A mobile robot is combined with an LED tape and a servo motor to express a flower.
Player will use the VR deivce to find the lost Pokemon with the help of the 360 degree camera, the robot will be controlled by the operator using the controller. The dectection method including 150 + pictures, Labeling process and YOLO algorithm training.
We developed a game in which a path is projected on the floor using a projector, and the player traces this projected path with a Yamabico. The rule of the game is that the player who can trace the path accurately wins. Two Yamabico are used in the game. One is an automatic machine that recognizes the path with a camera and traces it automatically, and the other is a manual machine that is operated with a controller. Various events are incorporated along the way to add color to the student's life. The challenger can "graduate" if he or she can trace the path with higher accuracy than the automatic machine.
We recreated our first Wii tank using Yamabico. We used a controller to move Yamabico in real space and simulated artillery shells in virtual space. Due to time constraints, we implemented the game from a bird's eye view, but we hope to add a camera to Yamabico in the future so that the game can be played from a first-person perspective.

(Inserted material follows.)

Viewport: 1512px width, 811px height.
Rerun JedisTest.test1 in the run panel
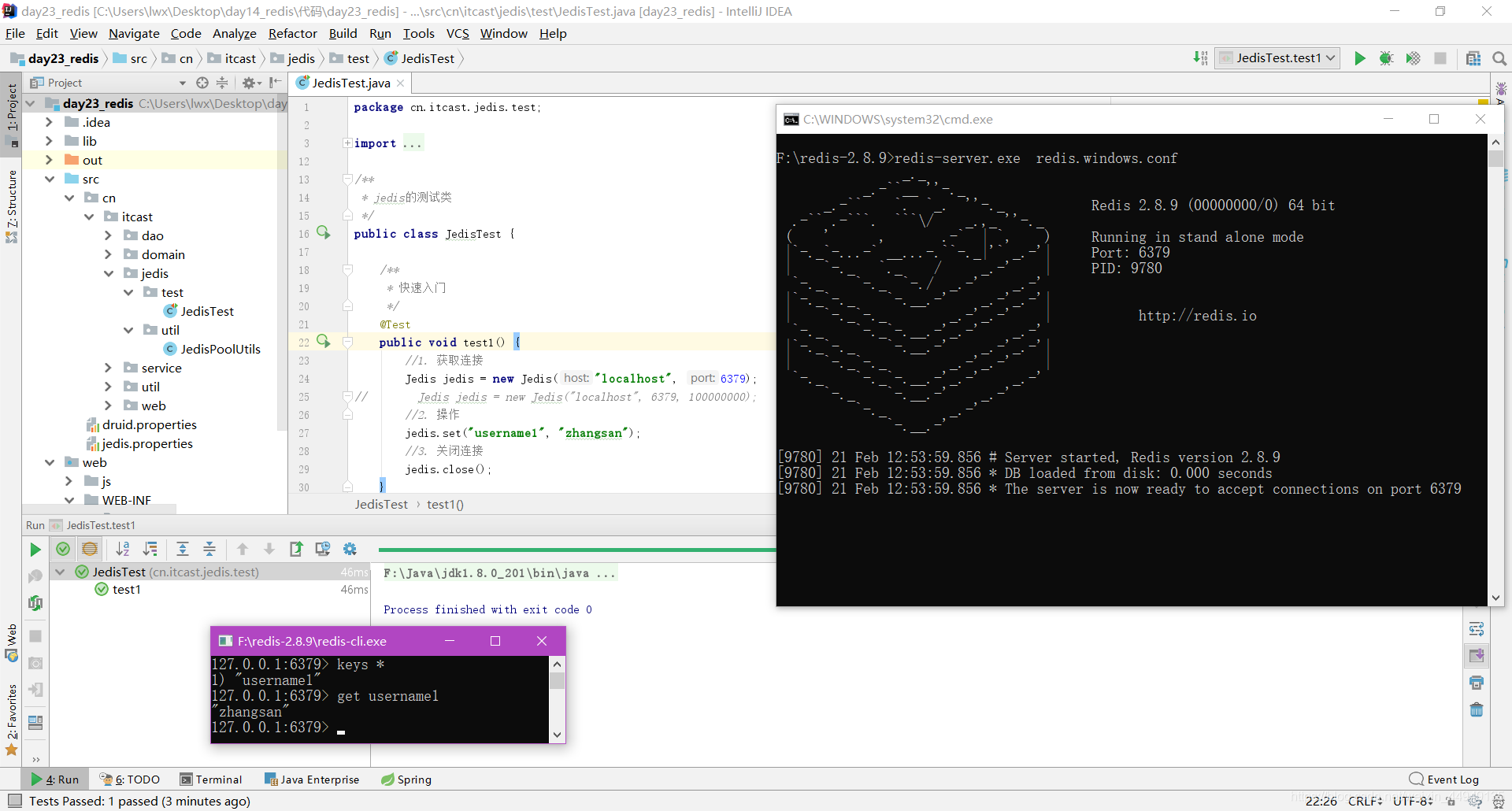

A mobile robot detects fire alarm tone and detect sleeping person in a room. If a person does not wake up, the robot sprays water to alert him for safe evacuation.
Two teamates control two robots in a fishing competition held in a designated area by scoring points against each other. Then they will challenge the final boss. A camera recognizes the color brought by the robots and identifies the robots' positions to score points.
For people who can't wake up when their alarm clock goes off, we've made it so you can't turn off your alarm without doing sit-ups. If you ignore it and continue sleeping, you will be sprayed with mist.
A romance simulation robot that uses ChatGPT and speech-to-speech, both of which are very popular today. The ChatGPT API enables natural conversation with the user and a rating of the robot's seduction skills. This is a very practical robot in this day and age of declining birthrates due to young people falling out of love and marriage. It is regrettable that voice recognition was not available.
We made the laboratory robot Yamahiko beego wear Yankee cosplay and implemented wheelie running! ! Wheelie driving is performed using PID control by converting distance information from the floor obtained by a two-dimensional range sensor into a posture angle. Also, bike sounds are played according to the riding speed. All cosplay costumes are handmade using items purchased at 100 yen stores.
This system consists of a combination of voice recognition and robot control. The user's voice is obtained via WebAudioAPI and processed by the Flask application server. The Flask application runs in a Docker container, and the Goal determination PC recognizes QR codes and manages the entire system. This allows remote control of multiple robots via voice commands.
We have developed a quiz game that can be enjoyed with facial expressions, with the concept of bringing enjoyment and smiles to everyone who devote themselves to research every day. Participants are asked to line up in a line, and the robot comes in front of them one by one and asks them a question. What's interesting is that the robot reads human facial expressions and changes its response accordingly. This unique system gives the robot a chance to respond if the person smiles, and if a participant shows an angry expression, the robot skips the participant while showing a frightened response.
The robot uses skeletal recognition to determine whether the flag is raised or lowered, and if the human side wins, the robot sends words of praise. If the player loses, the robot will circle around the player and send words of pity. The player must do his/her best not to lose to the robot and win! For the technical side, we used mediapipe for skeletal recognition and Sound_Play for audio output. The position of the player is recognized as the nearest obstacle with obstacle_detector.
Participants turn the robot around by placing a ball of the same color as their clothing in the box next to the robot. The color of the ball placed later switches the target of the robot's pursuit. The winner is determined by who the robot is following at the end of the time limit. Technically, ndt_scan_matching was used to estimate the robot's self-position, YOLOv8+OCSort and OpenCV were used to recognize specific people and detect the color of their clothes and balls, and teb_local_planner was used for path planning.
We developed a game in which participants find the wrong image while playing "Daruma-san ga koronda." Only one of the three Yamabico robots displays the wrong image, and participants input the number of the Yamabico robot that displays the wrong image into the first robot. However, the voice saying "Daruma-san ga koronda" is continuously played, and the robot can only move while the voice is saying this word. The game is completed when the correct number is entered into the first robot while "Daruma-san Tumbled koronda" is being played.
Nowadays, opportunities for robots and humans to collaborate are rapidly increasing. As a simple opportunity, we attempted to realize this by expanding the functionality of Yamabico in the laboratory by installing an external field sensor.
We created a robot that uses a camera to detect suspicious persons. Using yolov8, a person wearing a mask and sunglasses at the same time is recognized as a suspicious person, and the robot approaches and warns the person. The training was conducted using a total of about 200 images of normal people and suspicious people.
The robot's camera detects the human skeleton and recognizes specific poses which are used to control the robot. You can move the robot to a specific location using poses that make the robot follow a person. Similarily, we can use poses to stop the robot's movement.